Better Choice: Cinnamon vs. Sugar
By CANDICE GREY
Updated on Aug 08, 2019
Sugar substitutes can also be tricky, as many are artificially made and have their own risks and other reasons to avoid them, while others are better (like green leaf stevia) but not always the best to use in baking.
Instead of getting confused in the world of alternative sweeteners, why not opt for one that is probably already in your spice cabinet, comes directly from nature, and offers an impressive list of health benefits? What is this mystery sweetener? Cinnamon!
Health Benefits of Cinnamon
Cinnamon isn’t only naturally sweet and tasty, but it has been used historically for its medicinal benefits. Research shows that most of its health-promoting properties are thanks to its primary medicinal compound, cinnamaldehyde, which is the oily part that gives cinnamon its distinct smell.
Blood Sugar Lowering
Cinnamon is perhaps best known for its blood-sugar lowering properties, and has actually been used in the support and treatment of type 2 diabetes. First, studies have found that cinnamon can significantly reduce insulin resistance, making it an excellent addition both in food and supplement form for diabetics. It also works to lower blood sugar by slowing the breakdown of carbohydrates in the body.
Packed Full of Antioxidants
Antioxidants in the diet are key to fighting damage done by excessive free radicals, which is linked to a myriad of chronic diseases. Studies show that cinnamon is packed full of important antioxidants like polyphenols, which help to prevent oxidative damage by free radicals.
Chronic inflammation is linked to many diseases such as cancer, heart disease, and diabetes (among others), so including anti-inflammatory foods is important. Thanks largely to its antioxidant content, cinnamon has been found to work well as an anti-inflammatory agent.
Impressed yet? As if the above-mentioned benefits weren’t enough, cinnamon has also been shown to potentially reduce our risk of heart disease by lowering LDL (“bad”) cholesterol levels and triglycerides, two factors that play a major role in heart disease.
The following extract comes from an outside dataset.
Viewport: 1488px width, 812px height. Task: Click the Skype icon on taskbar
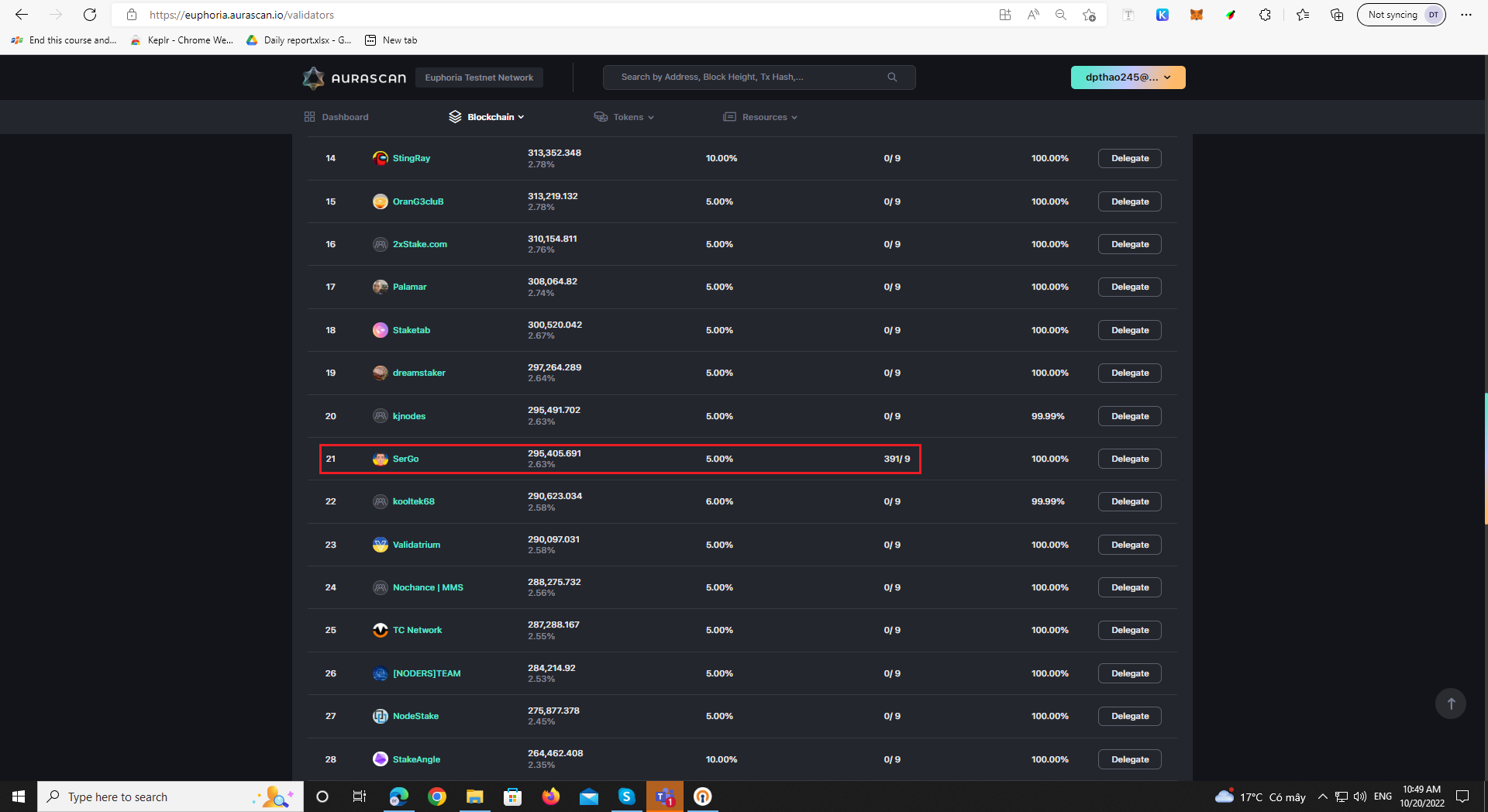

While more research is needed, studies have shown that in therapeutic doses (supplemental usage), cinnamon can protect against cancer. This is also largely due to cinnamon’s high levels of antioxidants.
Natural Anti-Bacterial Agent
The same compound that gives cinnamon most of its medicinal properties, cinnamaldehyde, also works as a natural anti-bacterial and anti-fungal treatment. Cinnamon oil has been used to treat various types of infections, including E. coli, salmonella, and staph.
Compare these to the very real dangers of refined sugar in our diet (such as weight gain, a suppressed immune system, and increased risk of insulin resistance and diabetes, to name just a few), and cinnamon really is a perfect substitute for sugar, or at least a great way to reduce the amount of sugar and other sweeteners you use.back to menu ↑
How to Use Cinnamon in Place of Sugar
Cinnamon certainly will not be used cup for cup, but it can be added to most things you’d use sugar in for extra taste and natural sweetness. You might be able to omit sugar entirely, but you’ll at least reduce it. This includes baked goods, smoothies, coffee or tea, and anywhere else you use sugar. Start with just a dash but add as you go.
For baking, consider combining cinnamon with other flavorful and sweet spices, like ginger, cardamom, nutmeg, and pure vanilla extract. When all of these mouth-watering flavors are blended together, you will likely find much less of a need to add sugar.